O governo de Nicolás Maduro negou nesta quinta (10) que o petróleo que atingiu praias no litoral do Nordeste brasileiro seja da Venezuela. A declaração acontece depois que o ministro do Meio Ambiente, Ricardo Salles, dizer que as manchas possivelmente vêm do país, de acordo com relatórios.

A estatal venezuelana de petróleo, PDVSA, divulgou comunicado afirmando que não recebeu nenhum relato de clientes ou subsidiárias sobre vazamento de petróleo próximo ao Brasil. O Ministério do Petróleo da Venezuela reproduziu o comunicado.

“Petróleos da Venezuela, S.A. (PDVSA) rechaça categoricamente as declarações do Ministro do Meio Ambiente da República Federativa do Brasil, Ricardo Salles, que acusa a República Bolivariana da Venezuela de ser responsável pelo petróleo bruto que polui as praias do nordeste do Brasil desde o início de setembro, considerando essas alegações infundadas, uma vez que não há evidências de derramamentos de óleo nos campos de petróleo da Venezuela que poderiam ter causado danos ao ecossistema marinho do país vizinho”, diz o texto, que segue: “Não há evidências de vazamentos de petróleo nos campos de petróleo da Venezuela que possa ter causado danos ao ecossistema marinho de nosso vizinho. Consideramos as declarações infundadas”. A estatal destaca que as manchas estão a cerca de 6.650 km de sua infraestrutura de petróleo. 

Três laudos já apontaram indícios de que o petróleo tem origem na Venezuela.

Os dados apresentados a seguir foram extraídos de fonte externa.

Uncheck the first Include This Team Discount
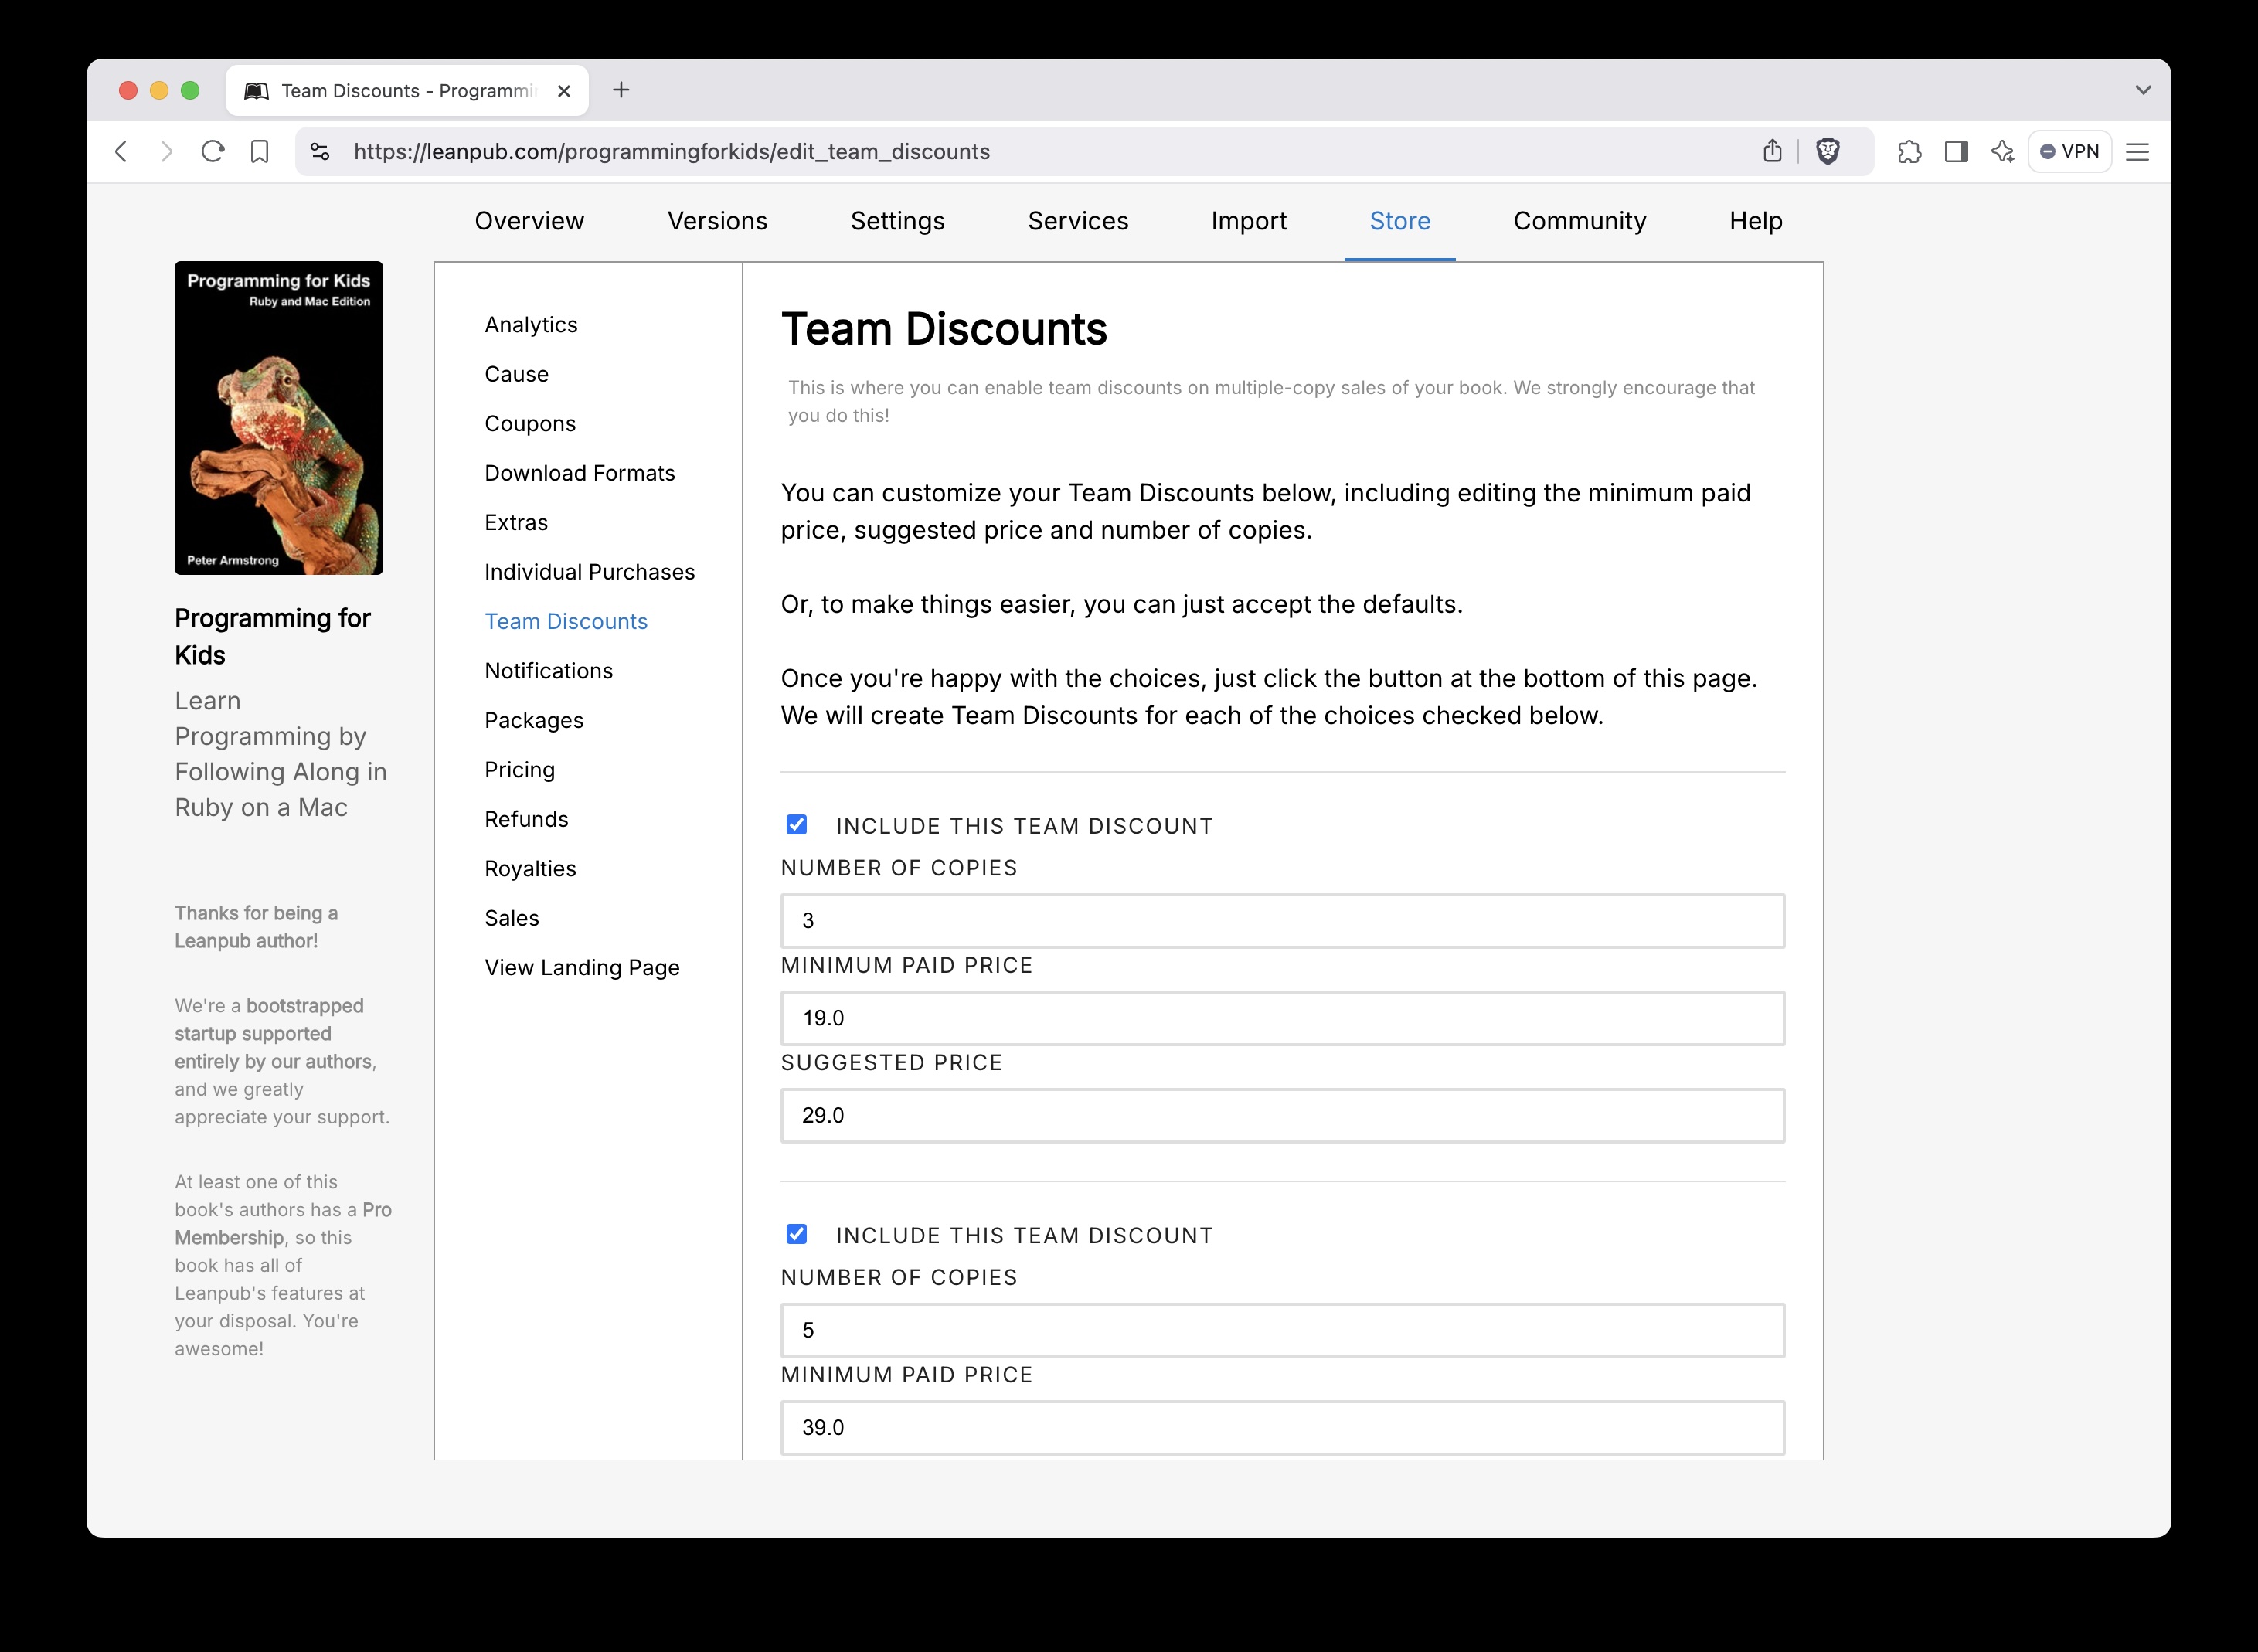point(796,825)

O último deles é da Universidade Federal da Bahia (Ufba). 

Salles fala da Venezuela
O ministro Ricardo Salles falou do tema ontem, em audiência no Congresso. Ele disse que “muito provavelmente” a manchaé de petróleo de origem venezuelana. Disse ainda que o vazamento, “acidental ou não”, veio possivelmente de um navio estrangeiro. 

“Esse petróleo que está vindo muito provavelmente é da Venezuela, como disse o estudo do Petrobras. É um petróleo que vem de um navio estrangeiro, ao que tudo indica, navegando perto da costa brasileira”, disse Salles em audiência na Comissão de Meio Ambiente e Desenvolvimento Sustentável da Câmara dos Deputados.

Antes, o presidente Jair Bolsonaro falou que havia um país no “radar” do governo brasileiro por conta do vazamento, mas não citou diretamente a Venezuela. “É um volume que não está sendo constante. Se fosse de um navio que estivesse afundando, por exemplo, estaria saindo ainda óleo. Parece que, não é mais fácil, parece que criminosamente algo foi despejado lá”, afirmou.